Material for the task ::
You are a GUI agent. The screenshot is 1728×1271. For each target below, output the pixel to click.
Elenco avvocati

...

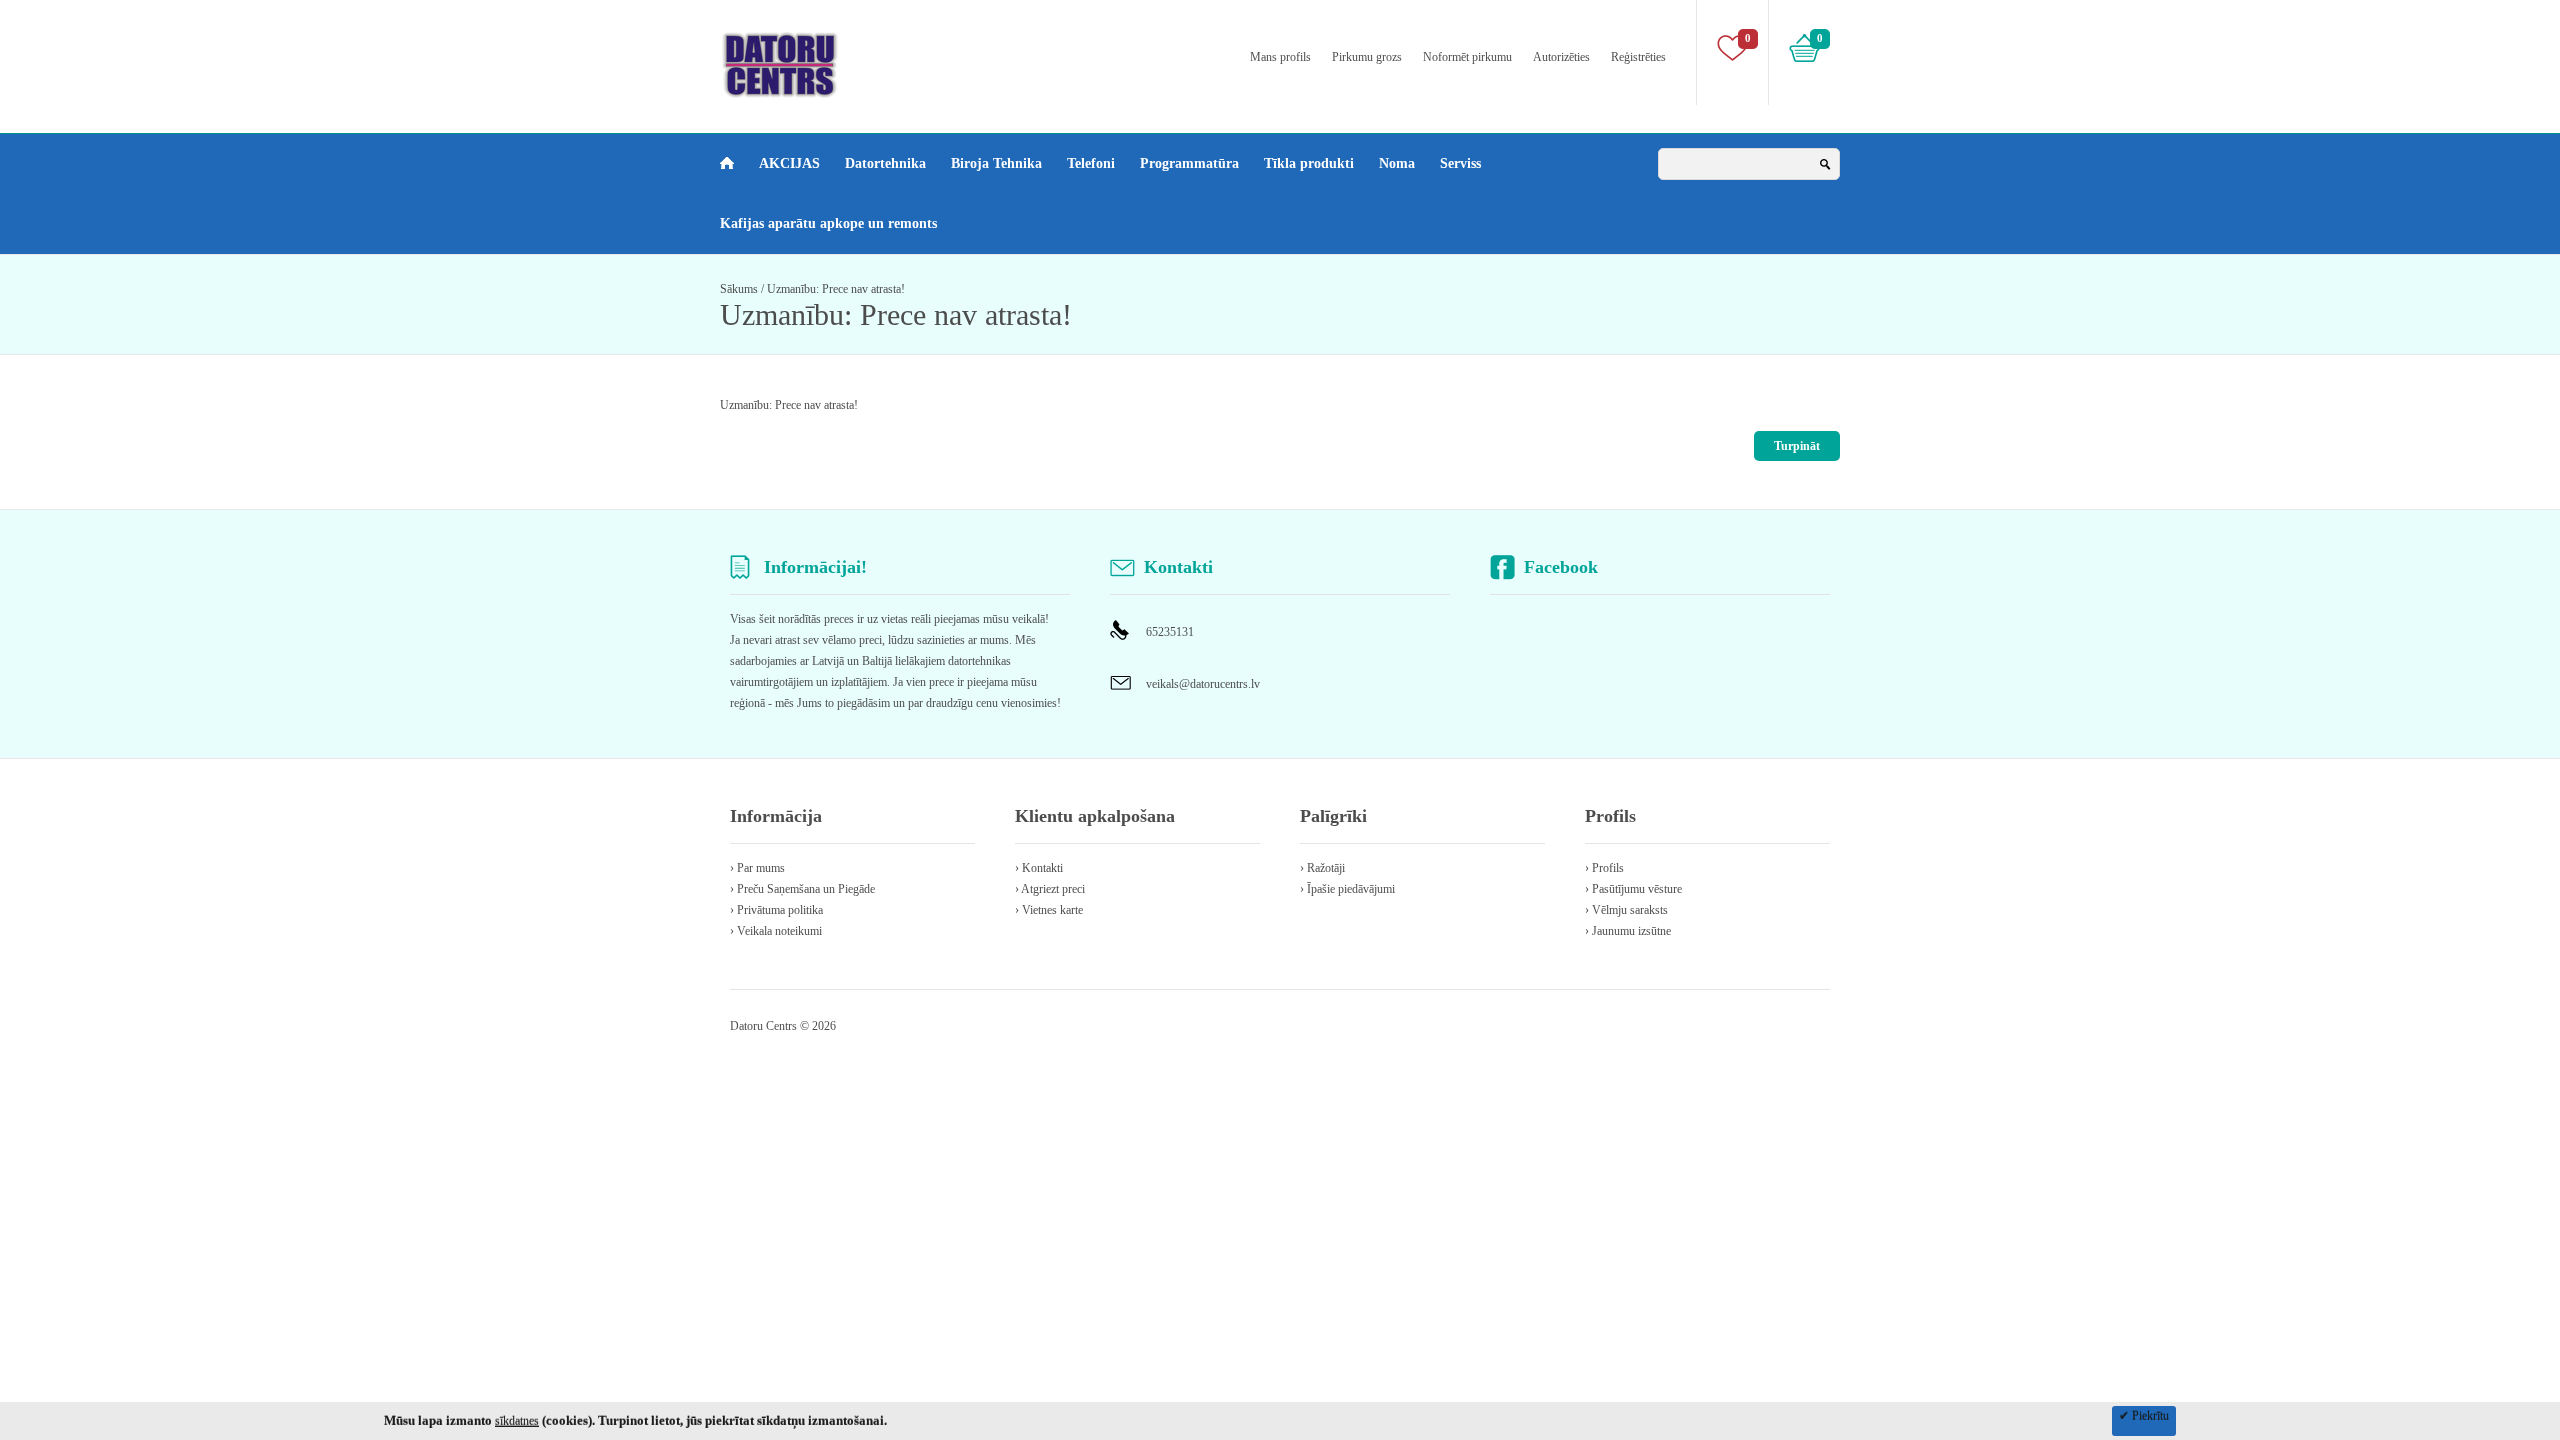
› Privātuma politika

* * *

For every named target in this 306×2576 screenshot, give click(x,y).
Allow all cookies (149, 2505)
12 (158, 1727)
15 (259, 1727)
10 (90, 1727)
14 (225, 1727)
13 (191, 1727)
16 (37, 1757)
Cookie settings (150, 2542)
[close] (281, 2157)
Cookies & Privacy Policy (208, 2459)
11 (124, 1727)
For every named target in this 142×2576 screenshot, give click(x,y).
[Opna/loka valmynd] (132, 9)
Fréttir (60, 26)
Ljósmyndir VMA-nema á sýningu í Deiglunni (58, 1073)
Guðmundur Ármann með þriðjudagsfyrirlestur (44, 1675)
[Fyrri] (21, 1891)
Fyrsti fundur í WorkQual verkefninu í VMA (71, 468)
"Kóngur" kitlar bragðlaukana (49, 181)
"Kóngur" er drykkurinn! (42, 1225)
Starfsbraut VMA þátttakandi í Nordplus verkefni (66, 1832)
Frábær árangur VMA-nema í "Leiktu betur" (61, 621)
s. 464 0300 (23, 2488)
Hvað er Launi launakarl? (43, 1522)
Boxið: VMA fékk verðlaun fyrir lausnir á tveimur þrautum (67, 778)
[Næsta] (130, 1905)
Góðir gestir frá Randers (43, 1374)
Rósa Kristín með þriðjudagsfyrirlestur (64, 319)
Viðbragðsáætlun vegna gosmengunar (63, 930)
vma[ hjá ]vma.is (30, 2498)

Task instructions ::
In the listing above, find the line with "14 (225, 1727)" and the line with "vma[ hjá ]vma.is (30, 2498)". Output those two lines and every line between them, exactly as written.

The answer ::
14 (225, 1727)
13 (191, 1727)
16 (37, 1757)
Cookie settings (150, 2542)
[close] (281, 2157)
Cookies & Privacy Policy (208, 2459)
11 (124, 1727)
For every named target in this 142×2576 screenshot, give click(x,y).
[Opna/loka valmynd] (132, 9)
Fréttir (60, 26)
Ljósmyndir VMA-nema á sýningu í Deiglunni (58, 1073)
Guðmundur Ármann með þriðjudagsfyrirlestur (44, 1675)
[Fyrri] (21, 1891)
Fyrsti fundur í WorkQual verkefninu í VMA (71, 468)
"Kóngur" kitlar bragðlaukana (49, 181)
"Kóngur" er drykkurinn! (42, 1225)
Starfsbraut VMA þátttakandi í Nordplus verkefni (66, 1832)
Frábær árangur VMA-nema í "Leiktu betur" (61, 621)
s. 464 0300 (23, 2488)
Hvað er Launi launakarl? (43, 1522)
Boxið: VMA fékk verðlaun fyrir lausnir á tveimur þrautum (67, 778)
[Næsta] (130, 1905)
Góðir gestir frá Randers (43, 1374)
Rósa Kristín með þriðjudagsfyrirlestur (64, 319)
Viðbragðsáætlun vegna gosmengunar (63, 930)
vma[ hjá ]vma.is (30, 2498)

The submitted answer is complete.